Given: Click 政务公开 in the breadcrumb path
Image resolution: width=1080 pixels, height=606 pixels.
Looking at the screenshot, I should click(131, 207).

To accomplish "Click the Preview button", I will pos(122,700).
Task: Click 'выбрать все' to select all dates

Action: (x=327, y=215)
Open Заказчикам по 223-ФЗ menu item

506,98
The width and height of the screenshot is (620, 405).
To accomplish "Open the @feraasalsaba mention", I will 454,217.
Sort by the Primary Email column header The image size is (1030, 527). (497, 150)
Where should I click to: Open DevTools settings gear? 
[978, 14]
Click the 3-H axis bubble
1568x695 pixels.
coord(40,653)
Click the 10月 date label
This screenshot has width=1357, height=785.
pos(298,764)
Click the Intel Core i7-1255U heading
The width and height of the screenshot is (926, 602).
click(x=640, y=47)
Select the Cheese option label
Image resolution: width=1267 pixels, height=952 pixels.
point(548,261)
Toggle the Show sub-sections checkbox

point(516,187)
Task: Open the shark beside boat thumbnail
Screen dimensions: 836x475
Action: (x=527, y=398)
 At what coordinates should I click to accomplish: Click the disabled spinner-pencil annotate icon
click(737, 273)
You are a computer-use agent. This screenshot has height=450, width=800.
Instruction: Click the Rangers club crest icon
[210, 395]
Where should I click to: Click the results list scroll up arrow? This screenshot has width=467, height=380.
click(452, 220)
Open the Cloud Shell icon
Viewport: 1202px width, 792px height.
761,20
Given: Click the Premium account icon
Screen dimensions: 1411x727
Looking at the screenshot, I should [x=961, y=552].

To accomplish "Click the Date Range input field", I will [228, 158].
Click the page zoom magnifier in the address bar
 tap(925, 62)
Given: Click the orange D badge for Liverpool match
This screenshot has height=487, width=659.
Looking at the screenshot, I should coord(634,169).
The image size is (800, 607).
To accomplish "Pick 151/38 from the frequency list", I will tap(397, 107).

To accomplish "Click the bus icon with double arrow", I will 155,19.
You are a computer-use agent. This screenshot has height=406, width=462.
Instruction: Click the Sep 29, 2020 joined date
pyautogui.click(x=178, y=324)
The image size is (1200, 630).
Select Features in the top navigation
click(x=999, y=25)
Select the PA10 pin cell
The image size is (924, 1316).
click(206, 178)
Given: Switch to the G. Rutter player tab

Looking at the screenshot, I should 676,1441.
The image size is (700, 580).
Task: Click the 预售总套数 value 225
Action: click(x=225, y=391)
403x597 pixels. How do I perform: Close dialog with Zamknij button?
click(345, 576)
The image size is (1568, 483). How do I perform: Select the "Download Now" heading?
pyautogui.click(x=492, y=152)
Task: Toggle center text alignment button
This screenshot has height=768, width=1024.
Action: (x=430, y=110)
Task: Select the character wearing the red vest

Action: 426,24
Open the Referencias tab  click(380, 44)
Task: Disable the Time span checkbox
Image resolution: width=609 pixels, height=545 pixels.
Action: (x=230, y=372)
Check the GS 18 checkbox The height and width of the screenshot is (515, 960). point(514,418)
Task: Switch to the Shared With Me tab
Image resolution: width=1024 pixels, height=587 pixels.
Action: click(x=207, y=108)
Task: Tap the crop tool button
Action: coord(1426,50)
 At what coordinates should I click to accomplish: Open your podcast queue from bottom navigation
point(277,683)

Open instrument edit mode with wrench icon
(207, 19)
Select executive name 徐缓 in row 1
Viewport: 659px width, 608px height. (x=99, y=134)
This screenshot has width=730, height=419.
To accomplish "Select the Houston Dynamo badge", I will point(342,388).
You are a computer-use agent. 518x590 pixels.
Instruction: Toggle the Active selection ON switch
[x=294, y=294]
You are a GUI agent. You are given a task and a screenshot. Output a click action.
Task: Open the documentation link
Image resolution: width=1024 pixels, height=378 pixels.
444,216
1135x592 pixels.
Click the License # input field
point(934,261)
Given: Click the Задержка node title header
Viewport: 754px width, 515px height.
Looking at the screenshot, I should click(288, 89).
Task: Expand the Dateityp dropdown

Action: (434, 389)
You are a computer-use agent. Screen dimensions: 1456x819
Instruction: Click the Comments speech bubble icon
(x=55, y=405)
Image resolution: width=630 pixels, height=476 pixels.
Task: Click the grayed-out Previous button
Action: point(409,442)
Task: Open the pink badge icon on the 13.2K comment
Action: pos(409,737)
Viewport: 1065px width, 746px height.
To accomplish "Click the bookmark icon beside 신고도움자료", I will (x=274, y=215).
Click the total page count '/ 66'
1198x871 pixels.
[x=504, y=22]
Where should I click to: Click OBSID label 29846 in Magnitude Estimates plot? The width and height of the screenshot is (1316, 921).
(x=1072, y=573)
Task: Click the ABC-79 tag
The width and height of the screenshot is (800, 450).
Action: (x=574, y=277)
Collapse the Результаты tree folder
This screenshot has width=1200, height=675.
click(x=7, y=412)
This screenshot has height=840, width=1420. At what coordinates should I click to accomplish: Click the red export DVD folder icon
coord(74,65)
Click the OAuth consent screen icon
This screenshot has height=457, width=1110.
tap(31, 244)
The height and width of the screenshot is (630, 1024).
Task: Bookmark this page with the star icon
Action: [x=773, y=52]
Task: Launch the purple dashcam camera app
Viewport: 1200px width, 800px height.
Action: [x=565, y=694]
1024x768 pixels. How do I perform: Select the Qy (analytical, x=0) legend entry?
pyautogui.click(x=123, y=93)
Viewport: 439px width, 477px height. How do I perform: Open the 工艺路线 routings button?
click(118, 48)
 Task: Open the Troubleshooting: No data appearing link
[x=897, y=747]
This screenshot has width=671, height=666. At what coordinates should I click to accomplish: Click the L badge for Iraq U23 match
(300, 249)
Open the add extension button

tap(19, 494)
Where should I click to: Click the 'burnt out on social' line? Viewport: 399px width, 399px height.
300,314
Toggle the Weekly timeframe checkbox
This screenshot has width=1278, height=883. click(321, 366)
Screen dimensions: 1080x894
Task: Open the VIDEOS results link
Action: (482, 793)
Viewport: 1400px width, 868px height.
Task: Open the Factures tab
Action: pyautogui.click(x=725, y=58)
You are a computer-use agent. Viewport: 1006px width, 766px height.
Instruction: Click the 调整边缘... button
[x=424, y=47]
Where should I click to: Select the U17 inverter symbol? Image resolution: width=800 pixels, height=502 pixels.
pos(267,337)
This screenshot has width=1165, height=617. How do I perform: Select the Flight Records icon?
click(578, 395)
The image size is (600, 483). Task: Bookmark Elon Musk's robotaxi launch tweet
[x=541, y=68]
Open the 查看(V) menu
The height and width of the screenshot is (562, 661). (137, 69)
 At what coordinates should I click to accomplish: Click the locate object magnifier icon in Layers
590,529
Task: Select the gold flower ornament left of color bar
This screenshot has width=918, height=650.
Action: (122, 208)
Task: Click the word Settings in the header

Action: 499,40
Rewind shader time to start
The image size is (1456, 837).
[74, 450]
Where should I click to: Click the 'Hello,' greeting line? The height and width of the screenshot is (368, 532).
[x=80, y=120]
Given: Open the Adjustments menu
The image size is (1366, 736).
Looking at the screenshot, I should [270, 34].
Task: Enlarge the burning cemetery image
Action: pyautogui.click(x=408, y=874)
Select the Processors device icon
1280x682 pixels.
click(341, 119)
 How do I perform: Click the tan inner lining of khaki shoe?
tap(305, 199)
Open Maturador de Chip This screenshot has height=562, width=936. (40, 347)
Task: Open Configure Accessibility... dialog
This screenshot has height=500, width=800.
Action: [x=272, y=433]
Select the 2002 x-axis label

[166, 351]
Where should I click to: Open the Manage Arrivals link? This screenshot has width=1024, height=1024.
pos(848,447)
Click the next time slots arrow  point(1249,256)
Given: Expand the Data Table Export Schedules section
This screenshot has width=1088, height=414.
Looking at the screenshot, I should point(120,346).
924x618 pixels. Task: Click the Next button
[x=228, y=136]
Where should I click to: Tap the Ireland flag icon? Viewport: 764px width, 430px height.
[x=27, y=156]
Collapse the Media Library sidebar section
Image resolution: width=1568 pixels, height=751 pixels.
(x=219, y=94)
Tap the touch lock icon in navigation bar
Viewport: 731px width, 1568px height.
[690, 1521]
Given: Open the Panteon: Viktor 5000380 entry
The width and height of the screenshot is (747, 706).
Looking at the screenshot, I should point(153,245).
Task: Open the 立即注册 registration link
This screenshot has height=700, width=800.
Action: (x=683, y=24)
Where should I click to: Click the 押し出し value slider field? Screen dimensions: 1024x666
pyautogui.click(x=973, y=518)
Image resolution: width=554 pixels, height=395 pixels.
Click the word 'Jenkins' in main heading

» About this exercise:
When a line in the listing above holds "computer", include it in the tally; report only the tally.

» Answer to this task:
5